-- WORK TO BE COMPLETED --
Your copy starts at the line containing "The width and height of the screenshot is (867, 529)." and ends at the last line of the material below. Reproduce those lines exactly, with no pictures.

-- LISTED RECORDS --
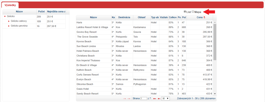Select the List view radio button
The width and height of the screenshot is (265, 102).
pos(185,12)
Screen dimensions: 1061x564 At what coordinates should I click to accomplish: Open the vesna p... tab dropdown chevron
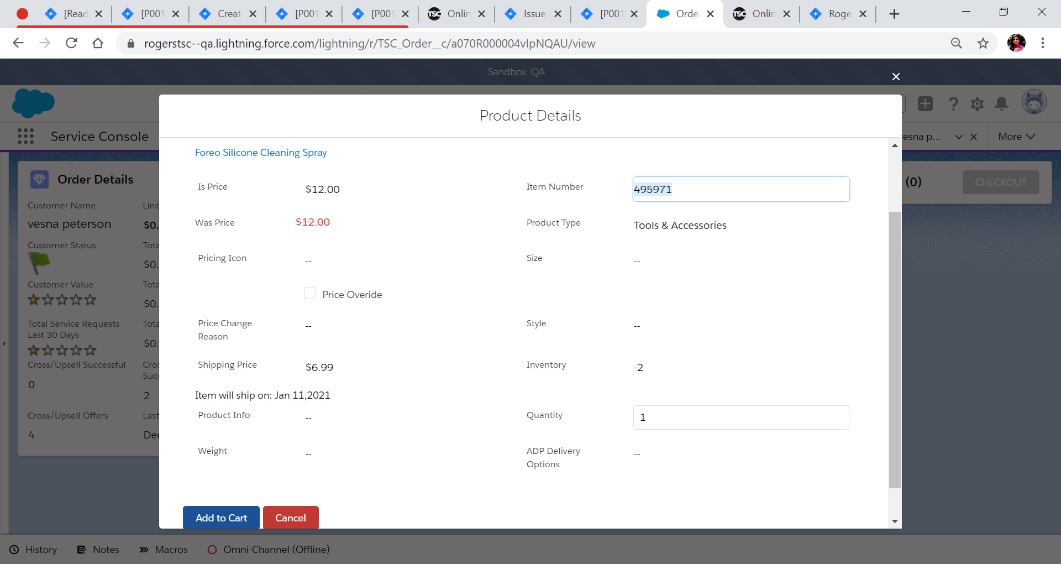click(x=959, y=137)
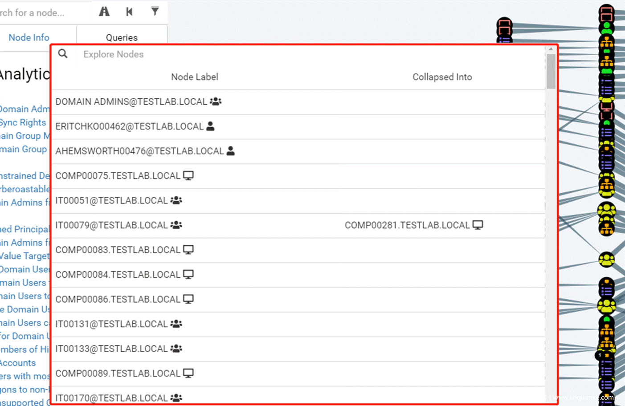625x406 pixels.
Task: Click the group icon beside IT00131@TESTLAB.LOCAL
Action: click(x=176, y=324)
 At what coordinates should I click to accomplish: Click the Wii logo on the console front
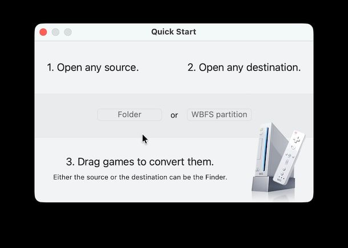pyautogui.click(x=260, y=173)
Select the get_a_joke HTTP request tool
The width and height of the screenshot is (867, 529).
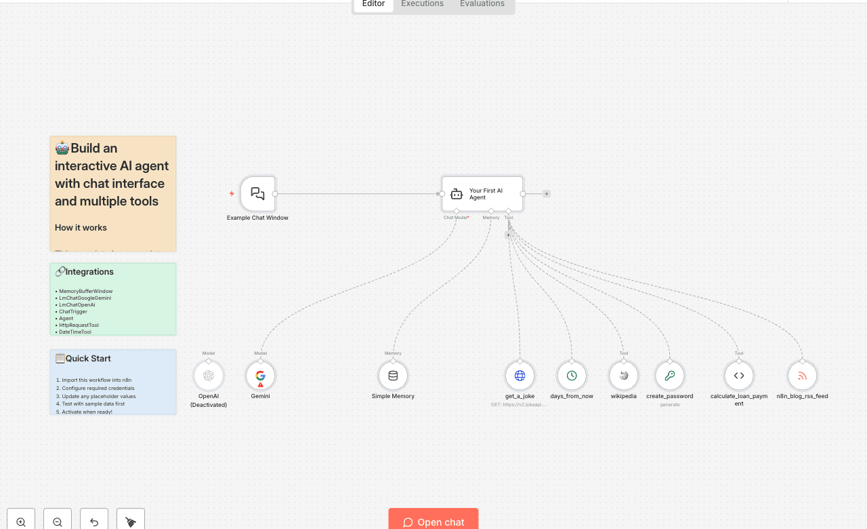(520, 375)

-- OUTPUT FOR THIS EXERCISE --
The width and height of the screenshot is (867, 529).
(520, 375)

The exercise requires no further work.